State, errors, observability, and testing

This page covers the support systems around execution rather than the scheduler itself.

Persistent state in `.bitrab/`

bitrab/folder.py is the authority for the workspace folder.

Important APIs:

scan_folder()
list_runs()
prune_runs()
clean_artifacts()
clean_job_dirs()
clean_logs()
write_run_log()

The design intent is simple:

run logs should be cheap to list later
size reporting should not require a full re-walk every time
cleanup commands should map directly to workspace subtrees

Structured events

execution/events.py adds a typed event layer around PipelineCallbacks.

Main types:

EventType
PipelineEvent
EventCollector
PipelineSummary

This layer is important because it decouples:

execution
summaries
log persistence
future UI/reporting work

If you are adding a new lifecycle hook, update the callback path and then decide whether it should also become a structured event.

Error handling and recovery

Main exception types live in bitrab/exceptions.py:

BitrabError
GitlabRunnerError
JobExecutionError
JobTimeoutError

The error boundaries are roughly:

Layer	Typical errors
config loading	`GitlabRunnerError`
job shell execution	`subprocess.CalledProcessError`, wrapped as `JobExecutionError`
timeout	`JobTimeoutError`
CLI surface	caught and reported in `cli.py` command handlers

Recovery features today are narrow but useful:

job-level retry support
allow_failure
persisted run summaries in .bitrab/logs/
watch mode re-runs on config changes

There is no broad "resume partially completed pipeline" system.

Logging and observability

Bitrab does not have a heavy centralized logging framework.
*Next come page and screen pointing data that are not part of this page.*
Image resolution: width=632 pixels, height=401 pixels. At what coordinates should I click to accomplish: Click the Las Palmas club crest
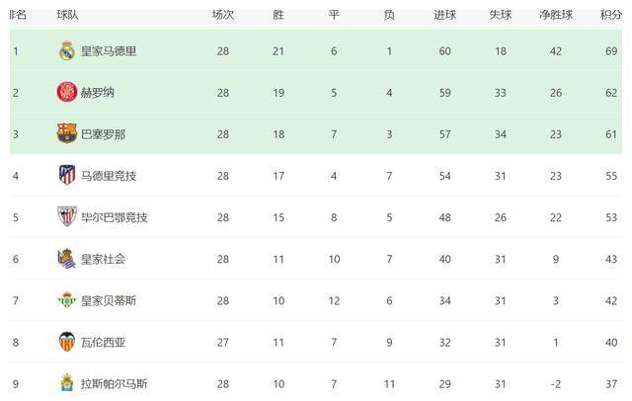coord(66,382)
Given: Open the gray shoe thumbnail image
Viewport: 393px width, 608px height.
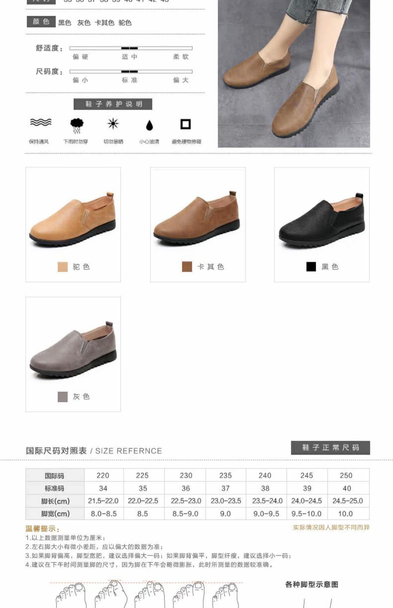Looking at the screenshot, I should (73, 349).
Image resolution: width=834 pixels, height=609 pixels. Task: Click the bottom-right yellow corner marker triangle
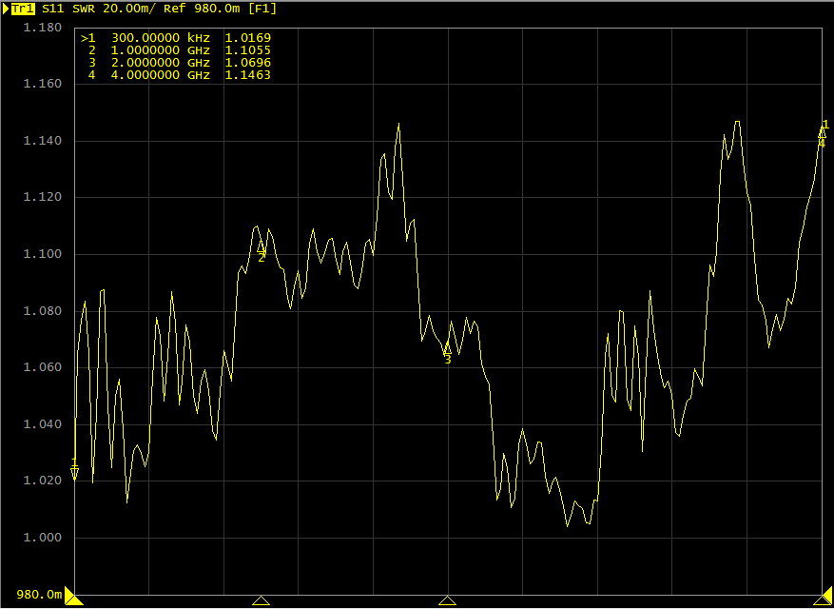(824, 598)
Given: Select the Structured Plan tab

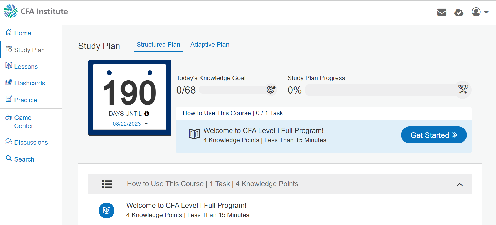Looking at the screenshot, I should 158,45.
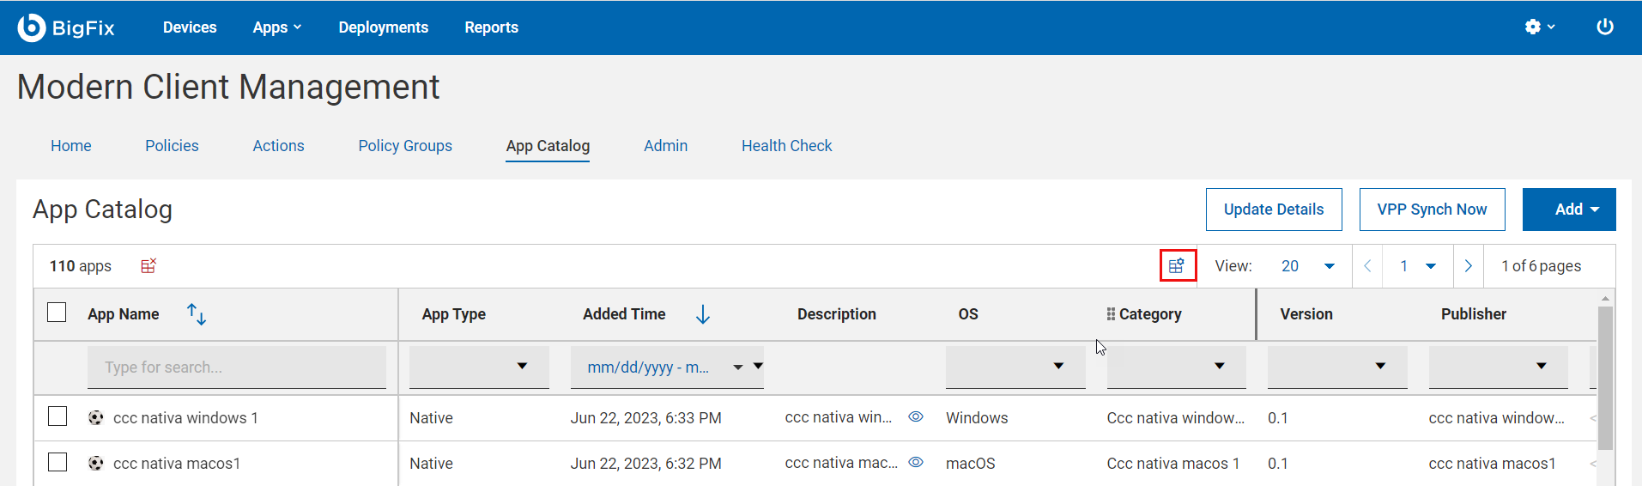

Observability is mostly a mix of:

user-facing console output via safe_print()
structured runtime events
persisted run summaries and event logs
per-job log files in CI mode

This keeps the runtime understandable, but it also means feature work often has to decide between:

human output
structured event output
both

Testing strategy

The test suite in test/ is broad and mostly organized by behavior area rather than package path.

Broad buckets:

Area	Example tests
CLI behavior	`test/test_cli.py`
YAML/schema/validation	`test/test_schema.py`, `test/test_validate_pipeline.py`, `test/test_capabilities.py`
Config semantics	`test/test_rules.py`, `test/test_extends.py`, `test/test_matrix.py`
Runtime scheduling	`test/test_dag_execution.py`, `test/test_scenarios.py`, `test/test_scenario_dags.py`
Output and UI	`test/test_textual_app.py`, `test/test_tui_mode.py`
Support systems	`test/test_artifacts.py`, `test/test_events.py`, `test/test_folder.py`, `test/test_watch.py`

The runtime also uses scenario-style tests under test/scenarios/ to exercise more realistic pipeline shapes.

Performance and concurrency notes

Parallelism is configurable, but the main bottlenecks are still:

host CPU and process startup cost
shared checkout filesystem contention
log routing overhead in parallel/TUI modes

For performance-sensitive or correctness-sensitive changes, start with:

execution/stage_runner.py
execution/shell.py
execution/artifacts.py
tui/orchestrator.py

Mutation detection

mutation.py is a bitrab-specific safety feature.

It snapshots the project tree before a job, compares it after the job, and warns on unexpected writes outside the builtin and configured whitelist. This is especially useful for keeping verification-style jobs honest, especially when they run serially in the real checkout or when worktree isolation is unavailable.